#### Entries supplied ####

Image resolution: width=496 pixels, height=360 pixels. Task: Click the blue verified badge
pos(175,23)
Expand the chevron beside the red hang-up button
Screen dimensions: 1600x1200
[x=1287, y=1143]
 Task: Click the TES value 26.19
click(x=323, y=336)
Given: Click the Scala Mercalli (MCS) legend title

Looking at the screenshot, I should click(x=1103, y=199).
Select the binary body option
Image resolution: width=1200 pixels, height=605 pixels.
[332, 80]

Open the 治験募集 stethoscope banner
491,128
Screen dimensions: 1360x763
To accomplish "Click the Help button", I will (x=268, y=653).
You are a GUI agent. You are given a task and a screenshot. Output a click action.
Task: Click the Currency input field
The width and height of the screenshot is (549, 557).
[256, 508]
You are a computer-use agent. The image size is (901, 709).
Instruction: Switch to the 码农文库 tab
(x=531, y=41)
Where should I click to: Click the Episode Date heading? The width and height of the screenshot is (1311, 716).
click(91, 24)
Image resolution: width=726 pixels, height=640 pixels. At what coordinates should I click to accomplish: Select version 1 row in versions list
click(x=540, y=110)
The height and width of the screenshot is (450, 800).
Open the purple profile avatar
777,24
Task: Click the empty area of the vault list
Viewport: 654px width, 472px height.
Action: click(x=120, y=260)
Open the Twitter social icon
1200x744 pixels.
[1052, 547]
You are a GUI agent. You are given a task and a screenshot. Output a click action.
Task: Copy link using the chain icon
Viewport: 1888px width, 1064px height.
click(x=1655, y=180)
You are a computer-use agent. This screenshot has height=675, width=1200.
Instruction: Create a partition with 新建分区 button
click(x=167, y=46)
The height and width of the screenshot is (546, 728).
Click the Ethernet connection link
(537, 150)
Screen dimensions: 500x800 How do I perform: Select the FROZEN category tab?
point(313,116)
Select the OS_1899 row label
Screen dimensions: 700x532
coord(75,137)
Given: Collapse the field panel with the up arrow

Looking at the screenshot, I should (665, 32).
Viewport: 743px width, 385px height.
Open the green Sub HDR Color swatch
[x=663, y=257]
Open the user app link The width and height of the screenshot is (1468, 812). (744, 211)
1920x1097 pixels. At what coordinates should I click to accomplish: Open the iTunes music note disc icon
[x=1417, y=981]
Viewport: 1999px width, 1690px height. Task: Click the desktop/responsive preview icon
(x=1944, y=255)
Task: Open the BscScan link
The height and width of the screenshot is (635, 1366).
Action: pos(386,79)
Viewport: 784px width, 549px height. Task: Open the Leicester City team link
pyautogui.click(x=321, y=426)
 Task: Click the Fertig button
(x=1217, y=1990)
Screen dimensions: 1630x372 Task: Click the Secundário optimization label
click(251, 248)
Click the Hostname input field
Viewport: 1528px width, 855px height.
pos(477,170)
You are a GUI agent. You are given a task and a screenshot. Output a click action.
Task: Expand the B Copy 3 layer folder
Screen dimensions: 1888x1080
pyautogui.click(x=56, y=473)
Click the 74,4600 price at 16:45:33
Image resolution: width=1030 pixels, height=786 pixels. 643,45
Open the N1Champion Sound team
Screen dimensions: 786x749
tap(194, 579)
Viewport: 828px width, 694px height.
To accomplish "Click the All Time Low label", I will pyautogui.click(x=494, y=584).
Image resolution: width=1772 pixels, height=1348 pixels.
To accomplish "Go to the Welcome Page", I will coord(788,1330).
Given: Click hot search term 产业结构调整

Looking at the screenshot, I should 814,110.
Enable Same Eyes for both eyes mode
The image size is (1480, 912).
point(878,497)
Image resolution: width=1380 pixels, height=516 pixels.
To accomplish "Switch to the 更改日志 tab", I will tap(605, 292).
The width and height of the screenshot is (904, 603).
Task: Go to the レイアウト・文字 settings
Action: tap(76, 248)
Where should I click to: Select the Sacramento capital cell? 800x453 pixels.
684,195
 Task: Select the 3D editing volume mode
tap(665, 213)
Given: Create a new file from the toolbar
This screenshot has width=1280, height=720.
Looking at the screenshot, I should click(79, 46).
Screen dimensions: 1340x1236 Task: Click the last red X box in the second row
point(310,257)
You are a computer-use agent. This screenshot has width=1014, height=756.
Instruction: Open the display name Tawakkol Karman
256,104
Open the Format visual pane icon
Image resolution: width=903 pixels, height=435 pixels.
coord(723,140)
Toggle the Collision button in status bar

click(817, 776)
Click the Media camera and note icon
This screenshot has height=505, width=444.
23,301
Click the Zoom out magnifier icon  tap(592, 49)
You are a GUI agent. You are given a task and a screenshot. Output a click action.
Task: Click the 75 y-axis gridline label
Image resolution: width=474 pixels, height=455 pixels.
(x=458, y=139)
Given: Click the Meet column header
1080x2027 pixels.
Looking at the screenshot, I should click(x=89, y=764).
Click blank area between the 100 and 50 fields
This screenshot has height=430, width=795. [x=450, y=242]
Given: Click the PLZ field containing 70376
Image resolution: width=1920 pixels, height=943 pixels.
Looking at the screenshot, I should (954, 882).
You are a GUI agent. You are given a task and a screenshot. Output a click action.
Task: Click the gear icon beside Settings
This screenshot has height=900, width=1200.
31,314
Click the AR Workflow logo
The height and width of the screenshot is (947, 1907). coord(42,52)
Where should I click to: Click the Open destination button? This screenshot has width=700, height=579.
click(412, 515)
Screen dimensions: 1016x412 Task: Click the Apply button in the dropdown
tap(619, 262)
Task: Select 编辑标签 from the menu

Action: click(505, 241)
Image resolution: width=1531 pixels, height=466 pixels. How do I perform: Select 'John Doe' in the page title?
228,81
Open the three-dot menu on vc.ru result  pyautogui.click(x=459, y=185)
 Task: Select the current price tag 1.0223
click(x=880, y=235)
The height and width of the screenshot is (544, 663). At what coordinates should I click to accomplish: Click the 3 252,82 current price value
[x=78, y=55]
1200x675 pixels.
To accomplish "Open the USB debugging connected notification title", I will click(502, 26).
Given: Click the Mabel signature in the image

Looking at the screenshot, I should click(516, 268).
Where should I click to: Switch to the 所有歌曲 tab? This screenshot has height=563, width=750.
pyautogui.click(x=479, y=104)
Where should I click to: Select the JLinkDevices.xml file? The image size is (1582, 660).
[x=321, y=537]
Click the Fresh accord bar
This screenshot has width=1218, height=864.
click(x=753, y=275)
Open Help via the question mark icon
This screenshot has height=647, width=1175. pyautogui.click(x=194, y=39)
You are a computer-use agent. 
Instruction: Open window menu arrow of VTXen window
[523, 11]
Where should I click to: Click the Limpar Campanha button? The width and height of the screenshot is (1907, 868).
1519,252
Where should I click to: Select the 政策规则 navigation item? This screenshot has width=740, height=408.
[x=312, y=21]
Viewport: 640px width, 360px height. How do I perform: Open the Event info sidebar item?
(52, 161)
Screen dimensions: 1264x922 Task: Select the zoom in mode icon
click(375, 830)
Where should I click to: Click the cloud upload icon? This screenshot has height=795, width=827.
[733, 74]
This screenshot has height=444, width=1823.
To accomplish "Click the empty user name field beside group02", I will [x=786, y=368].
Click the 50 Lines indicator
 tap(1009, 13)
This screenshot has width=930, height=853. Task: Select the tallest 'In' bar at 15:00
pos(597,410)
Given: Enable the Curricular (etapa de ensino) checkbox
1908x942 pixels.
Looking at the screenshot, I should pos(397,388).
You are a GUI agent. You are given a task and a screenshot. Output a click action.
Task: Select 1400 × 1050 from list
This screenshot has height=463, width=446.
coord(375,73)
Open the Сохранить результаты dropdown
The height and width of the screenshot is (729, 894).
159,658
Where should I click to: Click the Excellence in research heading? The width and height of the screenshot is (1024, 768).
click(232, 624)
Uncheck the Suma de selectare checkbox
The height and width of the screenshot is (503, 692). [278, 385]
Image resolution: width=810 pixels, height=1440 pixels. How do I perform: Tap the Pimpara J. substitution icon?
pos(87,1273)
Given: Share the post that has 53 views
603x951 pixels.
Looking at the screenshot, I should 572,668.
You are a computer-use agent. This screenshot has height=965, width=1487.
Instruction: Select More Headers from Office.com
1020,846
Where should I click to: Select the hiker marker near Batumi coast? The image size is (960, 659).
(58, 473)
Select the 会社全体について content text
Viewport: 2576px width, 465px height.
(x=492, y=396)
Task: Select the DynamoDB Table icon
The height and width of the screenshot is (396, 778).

####

■ What the exercise asks: Copy out every line from the data above that has "input" in it.

■ Answer for this exercise:
Task: Click the Currency input field
Click the Hostname input field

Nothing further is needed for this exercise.